A: Prior to the budget bill that Congress passed on November 2, 2015, Part B premiums were set to increase by 52 percent for about 7 million Medicare enrollees in 2016. The budget bill includes a loan from the Treasury’s general fund to the Medicare Trust Fund, which means the Part B premium increase will be much less extreme. On November 10, CMS finalized the Part B premiums, deductible, and surcharges for 2016. For the 7 million Part B enrollees who will face higher premiums, the increase will be about 16 percent. The premium will be $121.80/month, plus a $3/month surcharge to pay back the Treasury loan over the next several years.
Although 16 percent is still a significant amount, the good news is that most seniors won’t see an increase in their Part B premiums. Here’s why:
Roughly 70 percent of Part B enrollees have their premiums deducted from their Social Security check each month. Those enrollees are protected by a “hold harmless” provision that prevents Social Security checks from being lower than they were in the previous year, regardless of other factors.
In most years, Social Security’s cost-of-living adjustment (COLA) results in a larger check for the coming year. That means increased Part B premiums can be deducted from the new payments without ending up with Social Security checks that are lower than the previous year. (If your check is $1,500 and your Part B premium is $105, the premium could rise to $125 as long as the COLA is large enough to increase the Social Security check to at least $1,520, making the net check no smaller than it was the prior year.)
But in 2016, there will be no COLA. This is only the third time in 40 years that the COLA has been zero.
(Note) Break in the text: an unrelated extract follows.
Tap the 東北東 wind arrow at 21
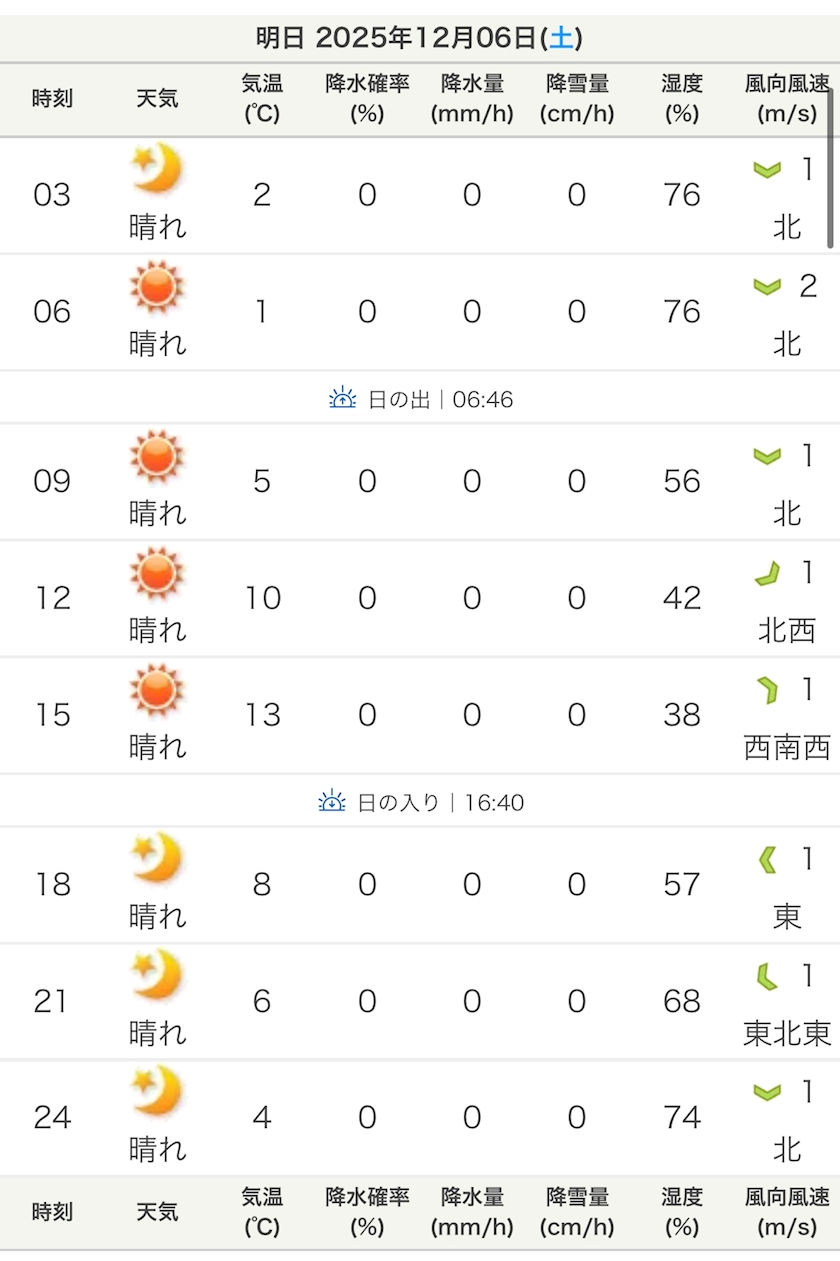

So for most Medicare beneficiaries, that prevents an increase in Part B premiums for 2016, since there will be no COLA to offset a larger Part B premium being deducted from their Social Security checks.
As a result, however, the full amount of the increase was going to be spread across just 30 percent of Medicare Part B enrollees, which would have resulted in a 52 percent premium hike for that group. The Treasury loan in the budget bill has helped to soften the blow for the seven million seniors who are facing a Part B rate increase next year.